Chiropractic is primarily intended to align the spine and balance the body. The spine is the primary support for the body. It houses most of the central nervous system and provides pathways for neural impulses to move throughout the body.
When the spine is out of alignment, it can affect how the central nervous system functions. It can also affect flexibility and even overall mobility as well as cause pain and stiffness.
Chiropractic treatment brings the spine back into alignment. It helps to balance the body and treat injuries as well as help with the changes the aging body experiences.
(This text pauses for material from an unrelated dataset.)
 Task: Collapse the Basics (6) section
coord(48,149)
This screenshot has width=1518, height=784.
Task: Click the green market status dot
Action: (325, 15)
One of the best-known uses for chiropractic is to treat pain. It is a medication free, non-invasive treatment for chronic pain, sports-related injuries, and even automobile accidents. Many patients had reported finding relief with chiropractic when nothing else worked.
Combining yoga with chiropractic increases the effectiveness of the treatment while strengthening the body and making it better able to respond to it. It is the perfect complement to chiropractic care, and many patients are discovering tremendous health benefits from this winning, healthy combination.
What is Yoga?
In its purest form, it is an ascetic and spiritual discipline that comes from Hindu culture. It involves simple meditation, conscious breathing or breath control, and performing certain body postures.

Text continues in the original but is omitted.